__What you will do__.
**A)** In the passage on cell phone and device habits, what share of Americans rarely, if ever, use a landline at work?
**B)** Extend the passage on cell phone and device habits, beginning right after its final sentence.

__Provided passage__.
As devices go, I find myself going in opposite directions.

For different reasons, my cell phone just got a lot bigger and my tablet smaller.  The iPhone 6+ is a lot easier to read and the mini-tablet is a lot easier to handle.

Research I will get to suggests I will soon be shedding some devices.

For me, the size of the keys on the keyboard of the 6+ is more important than making or receiving phone calls, partly because when I do, I am in the Jeep where it happens via the sound system or on speaker mode.

Very rarely do I raise the phone to my ear anymore and the larger size works just fine when I do.

Even for people north of age 65, such as me, only 18% use their cell phones a lot for phone calls compared to 38% of the general population, according to Gallup.

Among Americans overall, 18% rarely use cellphones a lot to make or receive phone calls, compared to 27% who rarely use them for text messages and 29% who don’t use them to read or send emails.

More telling though, is that more than half of Americans now rarely, if ever, use a landline.  More than 64% rarely, if ever, use a landline at work now.

Even among those in my age group, only 17% still frequently use a landline from home.  Of course, all but 7% of those under age 30 are probably looking up to find out what a landline is.

By the way, for anyone who wears a leather belt-loop holster to carry their phone when not in use, I have a recommendation for where to get one, especially for an iPhone 6 or 6+, and even more so if you use a protective case.

Alyssa Nott, an artist up in Fort Wayne, Indiana makes these to your specification and she does wonderful work.

In 2012, friends who learned I had read several books on my cellphone during one of my annual cross-country trips since retiring five years ago, thought I was crazy.

I didn’t realize I was among only 8% of people my age who read e-books, available from numerous apps including one from local bookstores, and even as loaners from some public libraries now.

But that same study showed that by 2012, a quarter of Americans who read e-books did so on a cellphone, including 41% of those ages 16-29.

__Data block__.
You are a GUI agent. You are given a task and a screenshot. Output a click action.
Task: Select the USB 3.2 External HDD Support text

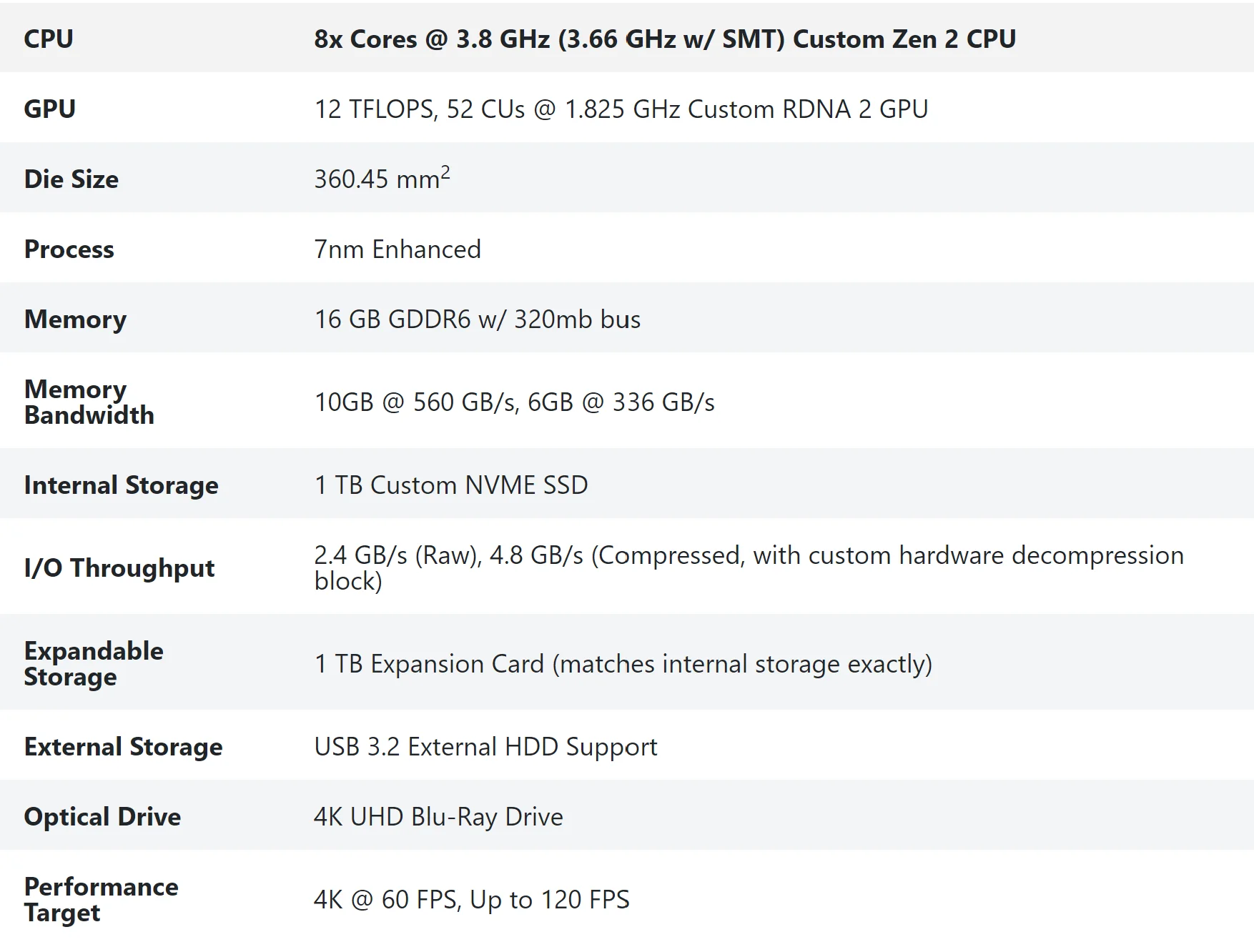point(485,747)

__Set of answers__.
**A)** More than 64%.

**B)**
I always read a bit before going to sleep, often just reversing the screen from white with black type to black with only the type backlit.  I have found myself, without realizing it, using the iPhone 6+ instead of the tablet.

It isn’t inconceivable that I won’t buy another television either.  I am one of the nearly 8 million Americans who only stream when it comes to television and I have to say, watching on an iPhone 6+ is pretty impressive.

Those who measure television viewership are scrambling right now to do a much better job of capturing metrics across all screens as well as digging deeper into things like engagement.

A report this month showed that mobile apps are surpassing television in minutes per day.  In part, this is because television viewership is “graying,” and nowhere more than cable.

Click on the infographic shown in this post to see an illustration.  Click on the chart at this link to see the growth in “app events” (action completed inside apps, not just opening and closing them) just since I retired at the end of 2009.

Time spent on mobile devices in the US grew 9.3% over the last nine months to an average of almost three hours a day, while time spent on television was flat at 2 hours and 48 minutes per day.

But a Nielsen executive last month noted that the drop in prime-time television ratings is the result of people watching on other devices.  It just hasn’t reached agreement on how that will be counted.

This sounds a little like newspaper executives a decade ago who were arguing that circulation has been level since 1991, just as advertising revenues, which translate more to the bottom line, were going into a free fall that continues today.

Millennials still watch television, just not traditional television and especially not television news.

By location, 98% view video at home on a smartphone as do 58% at a friend or significant others home.  Half view it on a smartphone while on vacation, more than a third while commuting, and a fourth will at a restaurant or bar.

They are watching television, just not on a television set, and just not live.  My career in community marketing reaches back to a time when it was important to note whether hotel rooms had a television, a color television.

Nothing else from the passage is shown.